• STATED PROBLEM
Retype the material exactly, starting with the line that contains "Where should I" and continuing through the end of the material.

Element and text location data:
---
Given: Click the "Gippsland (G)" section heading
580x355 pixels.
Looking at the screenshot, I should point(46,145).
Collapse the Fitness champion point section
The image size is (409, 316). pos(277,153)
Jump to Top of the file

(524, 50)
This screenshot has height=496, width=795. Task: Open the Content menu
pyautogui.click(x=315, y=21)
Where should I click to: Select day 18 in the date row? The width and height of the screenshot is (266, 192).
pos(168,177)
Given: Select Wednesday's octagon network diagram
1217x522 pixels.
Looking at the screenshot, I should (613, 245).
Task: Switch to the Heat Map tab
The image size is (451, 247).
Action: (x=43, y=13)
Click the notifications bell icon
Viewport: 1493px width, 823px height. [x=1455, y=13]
---
• RESULT OF THE EXERCISE
Where should I click to: Select day 18 in the date row? The width and height of the screenshot is (266, 192).
pos(168,177)
Given: Select Wednesday's octagon network diagram
1217x522 pixels.
Looking at the screenshot, I should (613, 245).
Task: Switch to the Heat Map tab
The image size is (451, 247).
Action: (x=43, y=13)
Click the notifications bell icon
Viewport: 1493px width, 823px height. [x=1455, y=13]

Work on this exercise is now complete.